My Lords, I thank the speakers who have participated in the debate. The noble Lord, Lord Lester, has a long and proud history in such legislation. Like him, I welcome the fact that we live in a world of growing tolerance in this area, which for the individuals concerned needs tolerance and understanding.
The noble Lord, Lord Moynihan, raised an important point and one on which I will try to give some clarification. The effect of a UK gender recognition certificate is the same regardless of whether it is obtained under the overseas application process or the standard application process. The overseas application process simply enables a transsexual person to obtain legal recognition in the UK through a simplified process if they have already satisfied authorities overseas that they live fully and permanently in their acquired gender. It does not enable a person to be treated in the UK as they would be in their home state. The effect of a gender recognition certificate is subject to UK law. That includes a transsexual person’s right to compete in competitive sporting events in the UK.
As originally drafted, Section 19 of the Gender Recognition Act made it lawful to prohibit a transsexual person with a gender recognition certificate from participating in a sporting event in their acquired gender if the restrictions were necessary to secure fair competition or the safety of other competitors. The Equality Act 2010 presented an opportunity to replace Section 19 and an overlapping provision of the Sex Discrimination Act 1975. After all, the Gender Recognition Act is not intended to protect transsexual people from discrimination; rather, it provides a mechanism whereby a transsexual person can obtain a change of legal status that reflects the gender in which they live permanently. Protection from discrimination lies in equality legislation. For this reason, Section 19 of the Gender Recognition Act and Section 44(2) of the Sex Discrimination Act were repealed and their effect replicated in Section 195(2) of the Equality Act.

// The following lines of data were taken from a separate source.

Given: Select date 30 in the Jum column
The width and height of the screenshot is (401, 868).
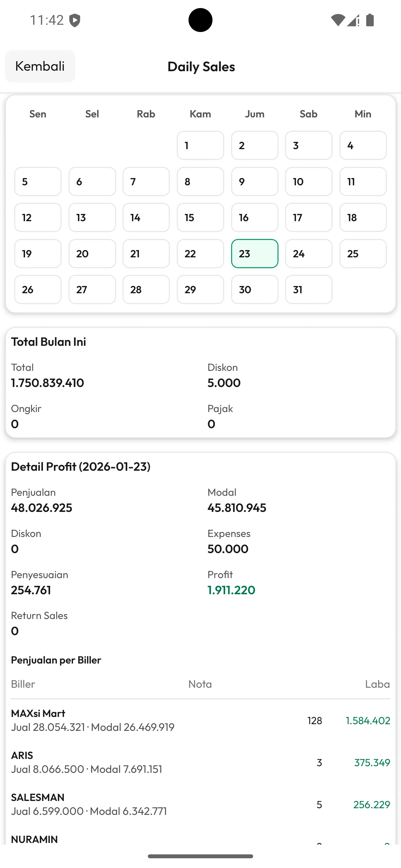Looking at the screenshot, I should [255, 289].
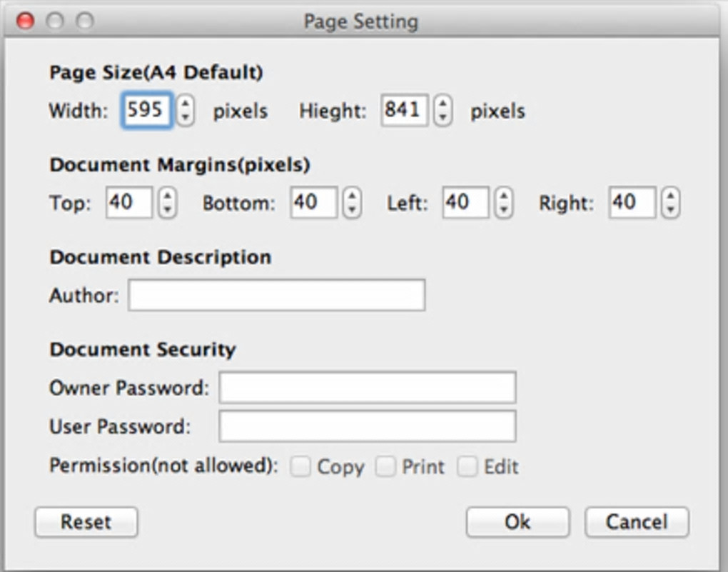728x572 pixels.
Task: Decrease the Bottom margin stepper
Action: point(352,209)

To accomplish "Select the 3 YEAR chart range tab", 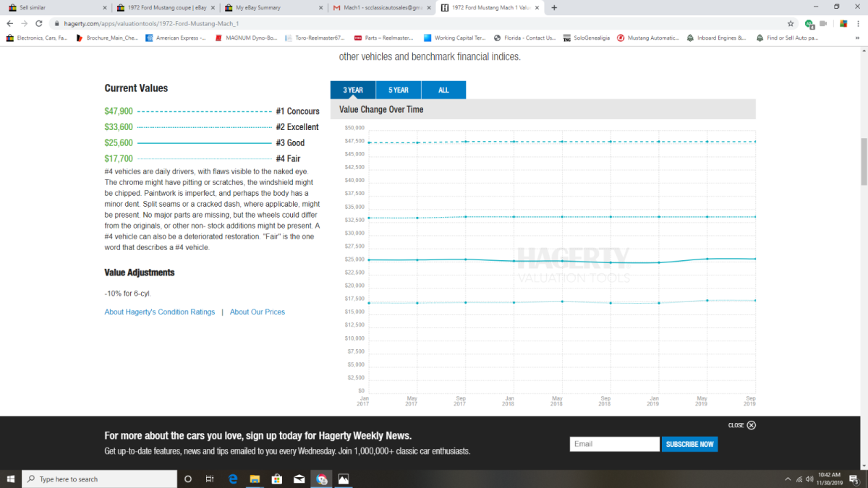I will coord(353,90).
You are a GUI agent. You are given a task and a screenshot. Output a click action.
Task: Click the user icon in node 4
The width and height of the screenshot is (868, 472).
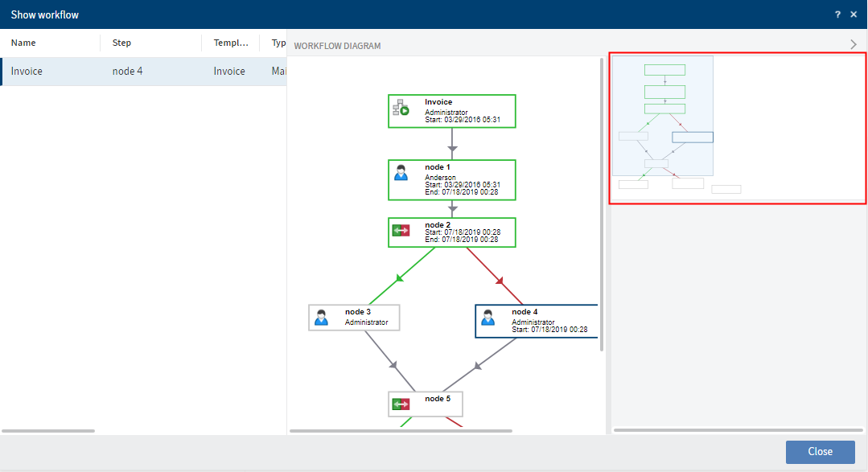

That provision makes it lawful to restrict participation of transsexual people in separate sporting competitions for men and women if this is necessary to secure fair competition and the safety of competitors. The participation of a transsexual person from overseas in a competitive sporting event in the UK is subject to these provisions. This remains the case even if that person has obtained a UK gender recognition certificate. I hope that that gives the noble Lord, Lord Moynihan, the clarity and reassurance that he sought. I know how important that is.
I was intrigued by the final question of the noble Lord, Lord Bach. We would have to amend the procedure for future orders but it is a valid point. I suspect that, at the time, Parliament was still getting used to this whole idea. We may need to look at the procedure and discuss matters through the usual channels to see if it can be done without the necessary affirmative resolution. Perhaps this is something that will only come before the House once every four or five years as updates are made. It is a valid point and I will take it back.